## Text shown
Note that the protocol requires that waiting be multi-writer, but it's OK for the present bits to be single-writer. We write lines 4–5 as two separate lines because they include two separate read operations. Lines 1, 6, 8, and 10 are pretty much irrelevant to the code, but we'll leave them in to make it clear which of the four states we are cycling through.

4.1.1. Why this works

Intuitively, let's consider all the different ways that the entry code of the two processes could interact. There are basically two things that each process does: it sets its own present in line 2 and grabs the waiting variable in line 3. Here's a typical case where one process gets in first:

  1. present[0] ← 1
  2. waiting ← 0
  3. process 0 reads present[1] = 0 and enters critical section
  4. present[1] ← 1
  5. waiting ← 1
  6. process 1 reads present[0] = 1 and waiting = 1 and loops
  7. present[0] ← 0
  8. process 1 reads present[0] = 0 and enters critical section

The idea is that if I see a 0 in your present, I know that you aren't playing, and can just go in.

## Data provided
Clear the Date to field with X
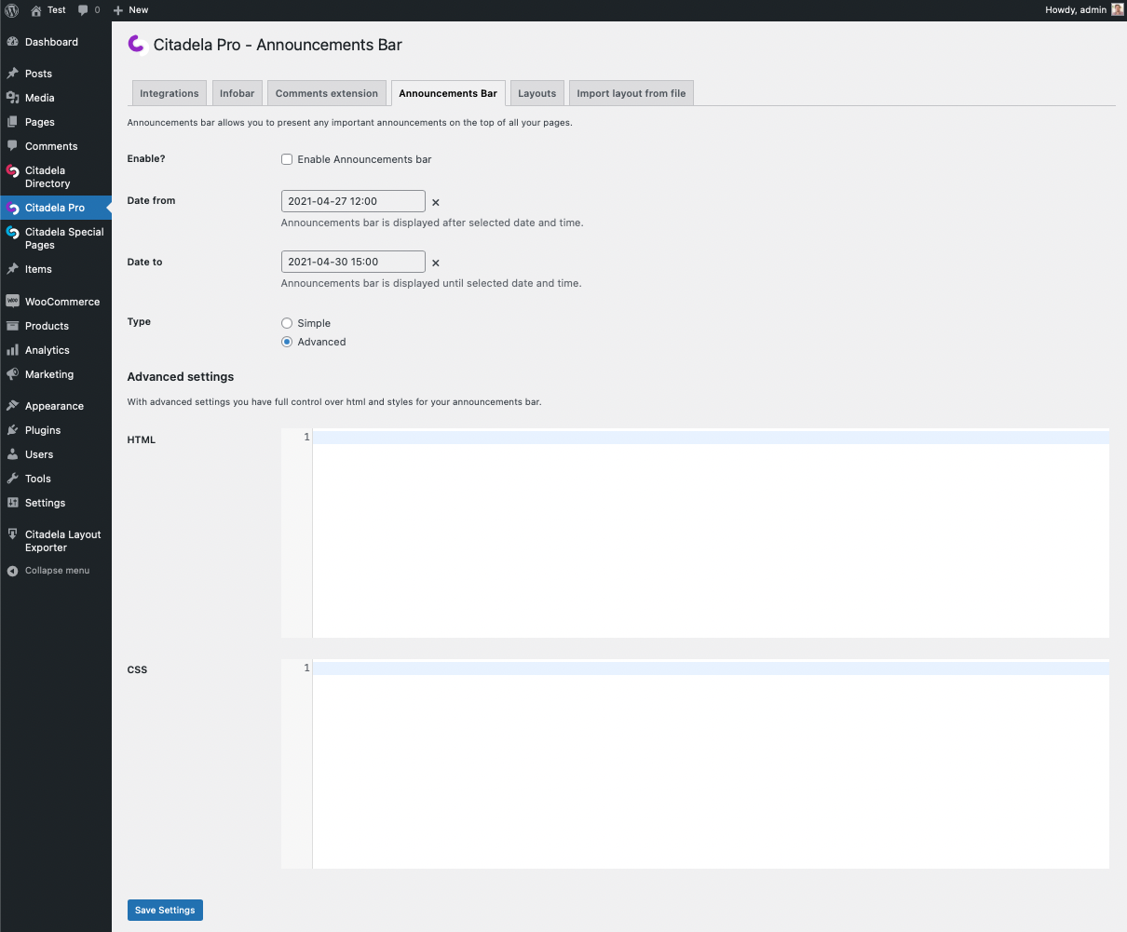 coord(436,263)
==
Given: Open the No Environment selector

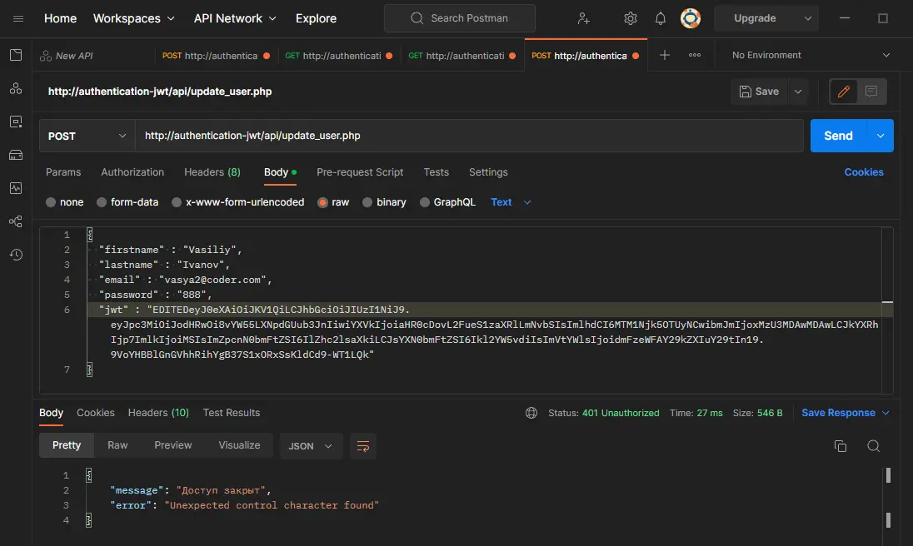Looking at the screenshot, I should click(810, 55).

## Exercise goal
Answer these about the mutual exclusion text:
1. Which variable does the protocol require to be multi-writer?
2. Why are lines 4–5 written as two separate lines?
3. In step 6 of the typical case, what values does process 1 read, and what does it then do?

## The solution
1. The waiting variable.
2. They include two separate read operations.
3. It reads present[0] = 1 and waiting = 1, and it loops.